Always, the music that was composed in these places - these spaces - was absolutely different, and it also became absolutely other; they were found charged with their own poetics—sometimes, moreover, to my great surprise!—; music strongly influenced, therefore, by the various qualities of the place, even though many recordings and necessary sound filming had been made outside.

I would never have been able to compose La grande vallée anywhere other than at the Grm, just as the Red Dust triptych remains absolutely linked to the smallness of a small home studio and its tiny loudspeakers. Noord Five Atlantica is linked to the former Césaré studios in Reims where Christian Sébille had installed incredible loudspeakers, gigantic, whose name I forget, with a woody taste and embedded between the mixing desks and other synthesizers: I had the impression, in this place, of holding the bar of a supertanker on an ocean with black and volcanic water!

My current studio, with its 20 mismatched loudspeakers, on which glass domes are balanced, suggested to me some studies of concrete music with fragile craftsmanship!

Of course, the composer of concrete music can go outside, on the ground, record their sounds and thus draw inspiration from the great outdoors. It is fundamental for me, too. The outside is my breath. But once in the studio, the particular breath of it will change everything and breathe new forces, new writing directions; all associated, of course, with my personal life and the complexity of any life journey ...

Technology, in the art of concrete music, is therefore fundamental and seminal. It is a discipline where we have the chance to mingle with both a constant evolution of tools and with this fixity, for more than a century now, of the way of listening to recorded sounds: faced towards one or more loudspeakers.

In fact, since the invention of recording, nothing has really changed in terms of how recorded sound is received—and that's fortunate.
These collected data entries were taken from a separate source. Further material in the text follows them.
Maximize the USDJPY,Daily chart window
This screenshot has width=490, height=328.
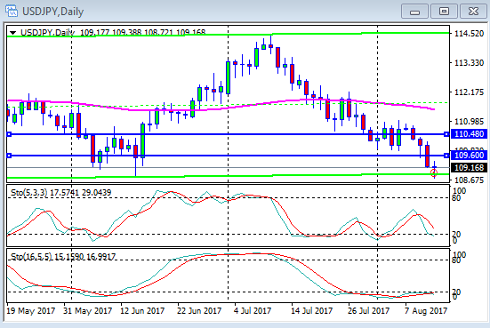pyautogui.click(x=444, y=12)
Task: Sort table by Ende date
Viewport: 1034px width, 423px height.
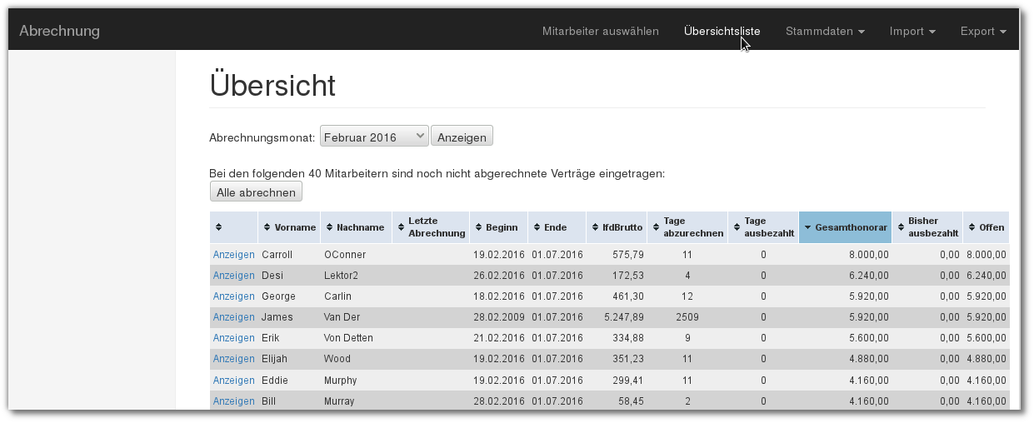Action: click(x=556, y=227)
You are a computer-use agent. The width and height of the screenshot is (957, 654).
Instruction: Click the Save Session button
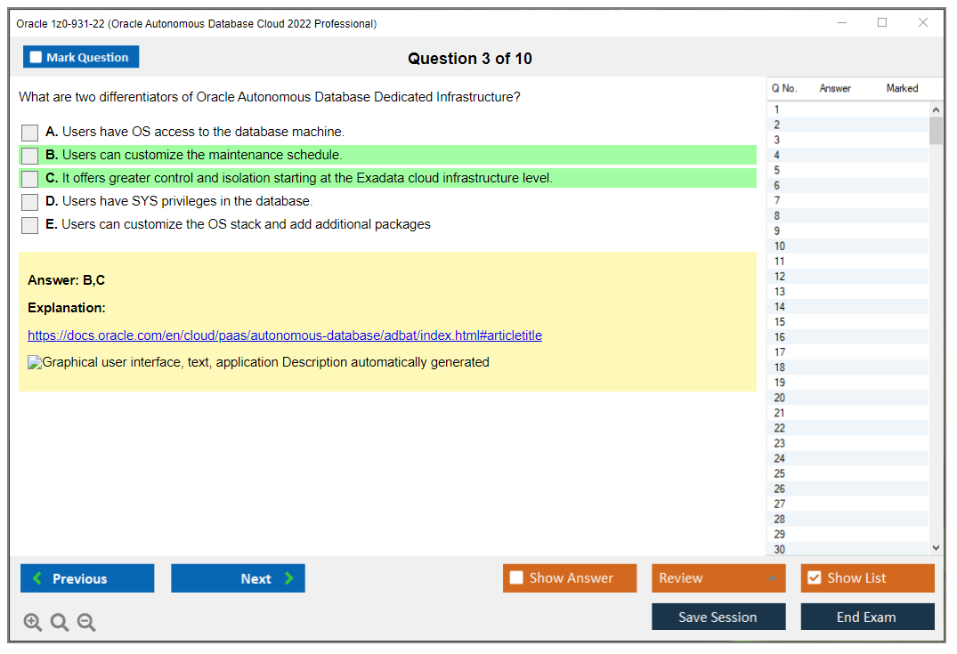tap(718, 617)
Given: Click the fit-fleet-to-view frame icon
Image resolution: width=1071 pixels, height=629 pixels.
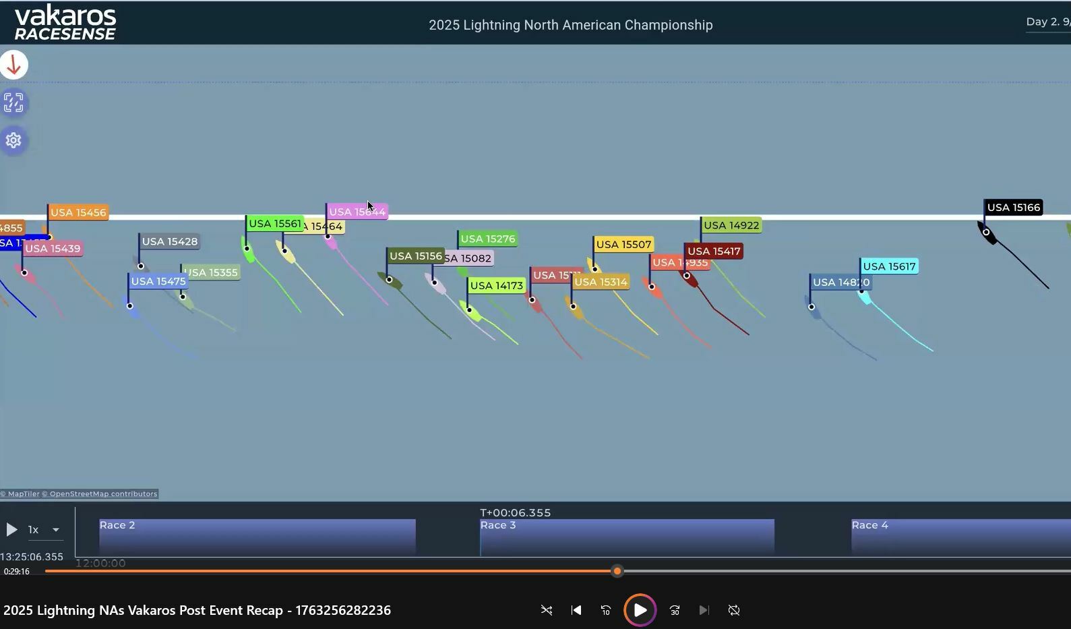Looking at the screenshot, I should 13,103.
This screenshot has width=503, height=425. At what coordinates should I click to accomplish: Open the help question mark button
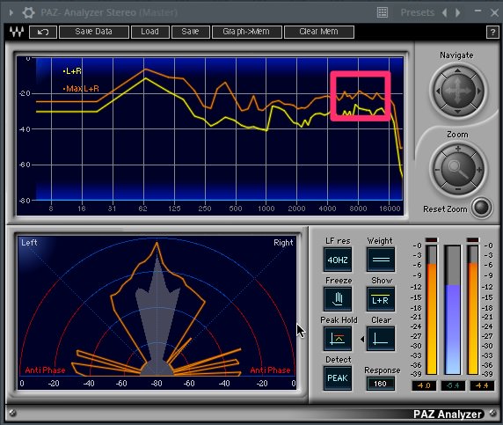click(x=492, y=32)
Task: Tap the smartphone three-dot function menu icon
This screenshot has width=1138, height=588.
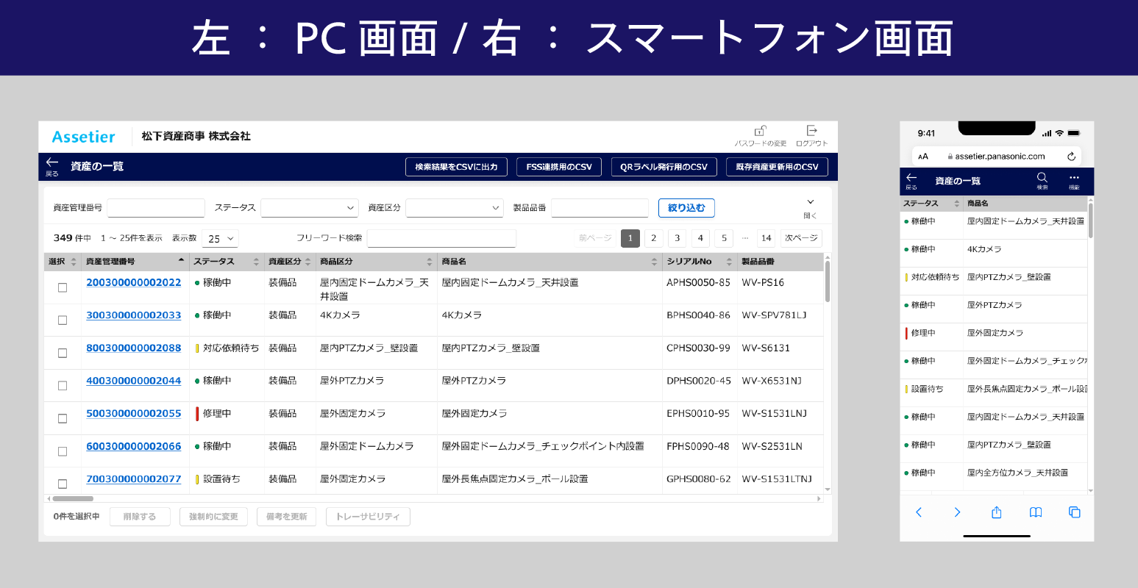Action: (1074, 178)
The loudspeaker is to the composer of concrete music what the screen is to the filmmaker. Of course, styles, writings, and aesthetics are constantly changing: relationship to time, durations, forms, poetics, and tools, from analog to digital; obviously, certain qualities change: Pierre Henry's loudspeaker in the ORTF studios is different from those of today—but the fundamental reception of the recorded sound is always identical, the way of receiving the sound via the membrane loudspeaker that collides with the air molecules remains almost identical!